Anne was adamant that when she travels, she wants authenticity. “I don’t want fancy. I want to eat what everyone else eats.” Her favourite Barbadian dishes include local street food, such as mahi, marlin and flying fish with “homemade hot sauce” and macaroni pie. One of her favourite places is Cuz’s Fish Shack at Pebbles beach.
“I’ve also been hanging out on the beach at Ju Ju’s. They have really good wine and delicious fried flying fish and some really yummy seared mahi-mahi and they played great local music for us on the beach. We all got a chance to let our hair down.”
I asked her whether she thought that the chefs at Ju Ju’s were intimidated to be serving her, to which she replied, “Oh no! This is what they do! Like it or leave it!”
While she was enjoying the West Coast beach café at Ju Ju’s with dear friend and Barbadian hotelier Ralph Taylor and his wife Stephanie, a local fisherman happened to be returning to shore with his most recent catch, an ample-sized mahi. Taylor purchased the fish, which was later prepared at his home by Anne herself, using her own signature recipe.
Anne certainly has a “catch your fish and eat it too” sort of attitude towards life. When asked to provide some words of counsel to creative individuals who are struggling to make a name for themselves in their chosen art form, she said, “Believe in yourself. If it’s right for you, you will find a way to make the money work. Be aggressive about what you believe in. Own what you do.”
Anne Burrell is unafraid— she is confident, kind, progressive and absolutely beautiful. She has an impeccable sense of style that is so fitting to her personality— beautiful knit dresses, caftans and linen that set off her trademark spiky blonde hair.
She is unpretentious and enjoys the simple pleasures of life, seeking out the true flavour and indigenous spice of the people and the places that she visits. This is why her infusions are so creative and unique.
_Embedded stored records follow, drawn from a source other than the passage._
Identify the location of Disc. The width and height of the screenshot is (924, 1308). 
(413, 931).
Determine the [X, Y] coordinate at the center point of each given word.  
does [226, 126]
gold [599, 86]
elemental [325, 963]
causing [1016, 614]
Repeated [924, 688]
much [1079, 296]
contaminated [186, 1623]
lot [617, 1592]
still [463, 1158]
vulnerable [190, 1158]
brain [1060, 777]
This is why we love Anne Burrell.
Braised Chicken with Pomegranate Molasses
Serves: 4 Time: About 45 minutes
Mise en Place
Extra virgin olive oil
4 cloves garlic, smashed
Crushed red pepper
8 chicken thighs, trimmed of excess skin
1 cup pomegranate molasses
1 cup chicken stock
1 thyme bundle
1 cup pomegranate seeds
1 bunch fresh chives, finely chopped
Preheat the oven to 350°F.
1 Coat a large sauté pan with olive oil, toss in 2 smashed garlic cloves and a pinch of crushed red pepper. Bring the pan to medium-high heat. When the garlic is golden and very aromatic, remove it and discard;—it has fulfilled its garlic destiny.
2 Season the chicken thighs with salt and place them skin side down in the pan. Don’t crowd the pan or the thighs will steam instead of brown—you may have to work in batches here, no worries. Brown the chicken thighs really well on both sides, about 6 to 8 minutes. Transfer the thighs to a baking sheet and reserve.
3 Ditch the oil from the pan and add ½ cup of the pomegranate molasses along with ¼ cup of chicken stock. Bring the mixture to a boil and let it evaporate by half—it should be slightly thick and syrupy.
4 Return the chicken to the pan, reduce the heat to medium, and cook in the sauce for 1 to 2 minutes on each side, or until it clings to the chicken in a yummy embrace.
5 Transfer the chicken to the baking sheet and roast for 10 to 12 minutes or until cooked through.
6 While the chicken roasts, add the remaining molasses, stock, and garlic to the pan along with the thyme bundle and a pinch of crushed red pepper. Taste and season with salt if needed. Bring to a boil and reduce to a simmer. Cook until the liquid is thick and syrupy. Discard the garlic cloves and thyme bundle.
7 Remove the chicken from the oven, transfer to a serving dish, drizzle with the sauce, and sprinkle with the pomegranate seeds and chives before serving.